PANAMA- How is ESG currently regulated?

ESG awareness has been growing in Panama, as it has in many countries, driven by global trends and increasing interest from investors, businesses, and civil society. Companies operating in Panama were starting to recognize the importance of ESG factors in their operations and decision-making processes.

Panama, like many other countries, had not yet developed comprehensive ESG regulations or reporting requirements at the national level as of 2021. However, this could change over time as governments and regulators around the world have been considering ESG reporting frameworks and standards.

Some larger Panamanian companies, particularly those with international exposure, had begun to voluntarily incorporate ESG principles into their business practices and reporting. This includes considerations related to environmental sustainability, social responsibility, and governance best practices.

Panama, being a global financial and trading hub, was influenced by international ESG standards and guidelines. Many Panamanian companies, especially those with international operations, were aligning their ESG efforts with global best practices.

It’s important to note that ESG developments are often dynamic and can change rapidly, influenced by global trends, regulatory changes, and local factors. Therefore, I recommend checking with local authorities, financial institutions, and ESG-focused organizations in Panama for the most current information regarding ESG discussions and regulations in the country.
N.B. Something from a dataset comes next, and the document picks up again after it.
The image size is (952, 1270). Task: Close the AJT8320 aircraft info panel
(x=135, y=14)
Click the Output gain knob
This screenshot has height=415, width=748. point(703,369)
Up to date, Panama does not have a set of mandatory ESG regulations that apply across the board to all companies. However, specific environmental and social laws exist, but not as ESG regulation.

Panama has historically sought to be aligned with international standards, as well as follow up on them in a very timely manner. In this area, in addition to only knowing first-hand all the advances in ESG, it has sought to put these elements into practice at the corporate level as an initiative of private companies and not by obligation of the standard.
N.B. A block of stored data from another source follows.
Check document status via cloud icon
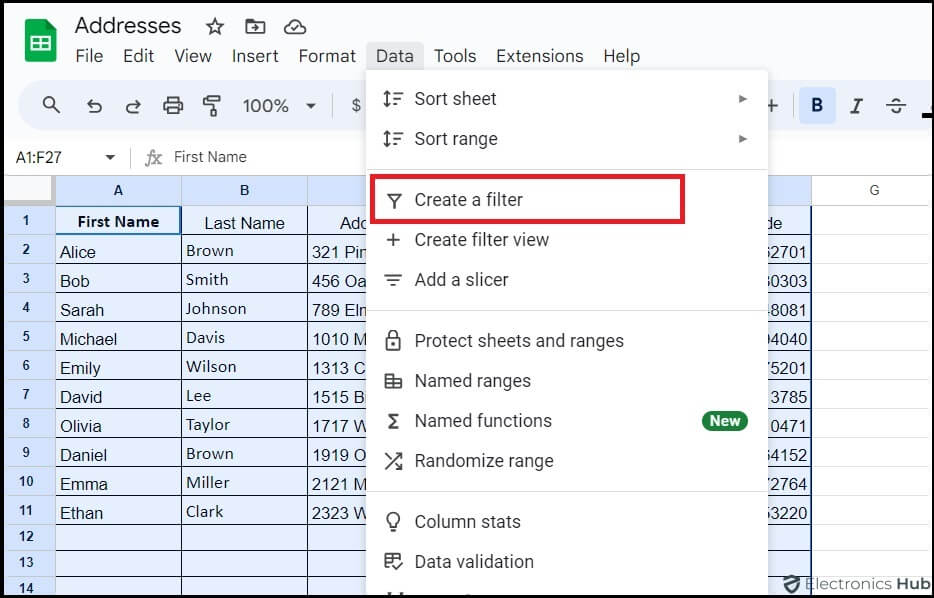The height and width of the screenshot is (598, 934). click(294, 27)
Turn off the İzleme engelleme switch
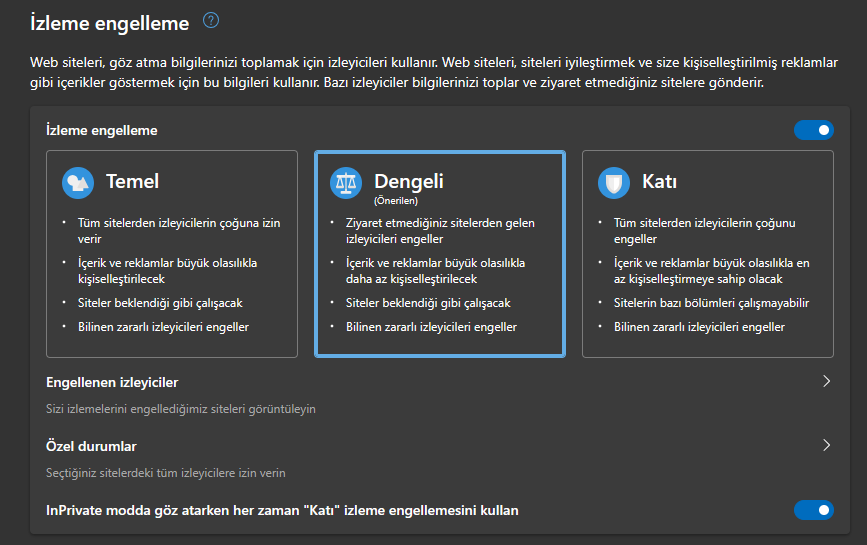This screenshot has width=867, height=545. (813, 130)
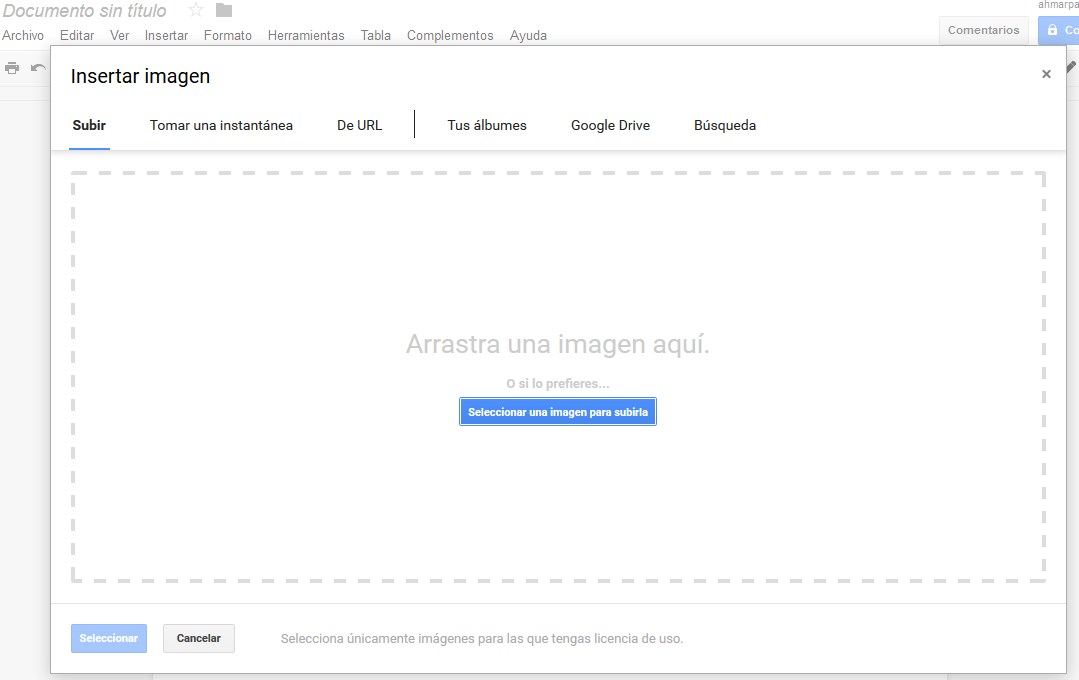Star the document as favorite
This screenshot has height=680, width=1079.
click(x=194, y=10)
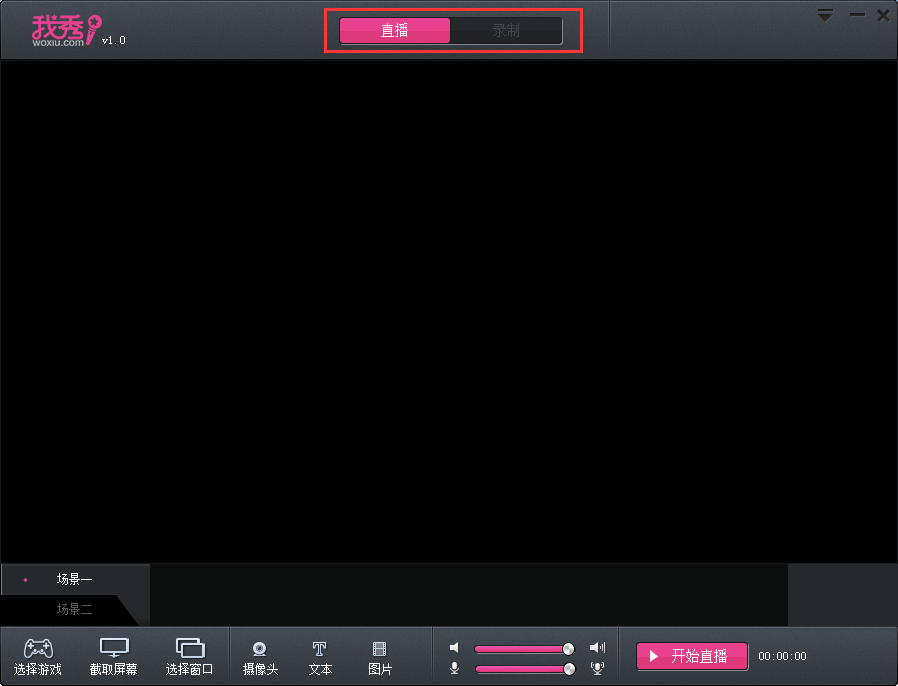Click the small microphone icon left of the mic slider
The width and height of the screenshot is (898, 686).
[x=454, y=668]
One of the main challenges, both in Panama, is that to develop ESG elements in business operations, there is an associated cost; specifically, an opportunity cost.

Panama is a signatory to the main international instruments on environmental matters that have been adopted through the ratification mechanism, that is, they have been approved in the legislative assembly through a law that is incorporated into the legal system of our country.

Panamanian legislation on the environment is very rich; since before 1972, the year in which the first World Conference on the Environment was held in Stockholm, the Panamanian State began to take legal and administrative measures in matters of ecology and environment.  The laws are based on the Magna Carta that is the Political Constitution of Panama; that is why the chapter of the ecological regime has been incorporated and the Constitution or Magna Carta is the supreme norm, written or not, of a sovereign State or organization, established or accepted to govern it.

The Political Constitution of 1972 was approved containing a single article where the interest of the Panamanian State on the ecological problem was reflected.

Since 1983, when the ecological regime was incorporated into the Constitution, the Panamanian State has created important laws and taken relevant actions in the field of ecology and the environment, including the Forestry Law, the Law on Reforestation Incentives, the Wildlife Law, the Environmental Education Law,  the Decree Law that develops the Forestry Law, the General Law 41 of Environment, the Law 44 that establishes the Special Administrative Regime for the management, protection and conservation of the hydrographic basins.

The social pillar in Panama is mainly regulated through labor laws covering working conditions,  workplace safety, and workers’ rights. These laws are applicable to all companies to pursue protection of the human capital.

Product liability is covered by consumer protection laws that impose certain obligations on companies in terms of product quality and safety.

Regarding shareholder opposition and corporate governance, in Panama is contemplated under the Law 32 of 1927 on Public Limited Companies in Panama (SA), this law defines shareholder responsibilities and rights but does not specifically address ESG or sustainability issues in this context.

Other opportunities and social aspects such as inclusion and diversity are beginning to gain attention, but still lack a specific regulatory framework. Some companies are taking the initiative to address these issues voluntarily.

Although Panama covers through specific laws the aspects of social pillar, these are mostly specific and are not oriented to a comprehensive ESG approach.

The corporate governance framework in Panama is structured mainly by the Law 32 February 26 of 1927, Code of Commerce and Law 5 of February 2007, which regulates aspects such as the incorporation and operation of companies, the structure of the board of directors and all the requirements of the appropriate conduction of the corporation.

Also, by means of Law 124 of January 7, 2020, the Superintendence of Non-Financial Subjects is created, as an autonomous body of the State, which will have as its general objective the exclusive competence to regulate and supervise, in administrative channels, the non-financial obliged subjects in accordance with the provisions of Law 23 of 2015 on the prevention of Money Laundering,  terrorist financing  and financing the proliferation of weapons of mass destruction.

For our country, it is imperative to comply with all the regulations regarding the correct conduction of the companies, KYC, AML.